What you have to do |
The answer is the number of lines in the data that contain the word "Image"; give it alone.

Data to use |

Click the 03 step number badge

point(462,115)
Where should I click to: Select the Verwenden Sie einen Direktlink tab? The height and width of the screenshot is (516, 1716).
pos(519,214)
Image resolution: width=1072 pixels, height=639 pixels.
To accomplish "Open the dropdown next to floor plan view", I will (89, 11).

---

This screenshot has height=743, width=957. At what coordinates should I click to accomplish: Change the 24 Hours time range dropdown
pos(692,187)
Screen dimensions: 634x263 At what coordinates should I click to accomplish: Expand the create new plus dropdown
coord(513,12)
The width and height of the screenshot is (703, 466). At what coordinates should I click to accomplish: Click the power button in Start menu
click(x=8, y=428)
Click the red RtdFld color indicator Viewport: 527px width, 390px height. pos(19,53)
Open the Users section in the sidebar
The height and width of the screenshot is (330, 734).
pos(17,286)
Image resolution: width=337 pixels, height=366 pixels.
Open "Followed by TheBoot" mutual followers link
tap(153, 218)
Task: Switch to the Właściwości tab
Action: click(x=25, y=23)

Solution to this exercise |
2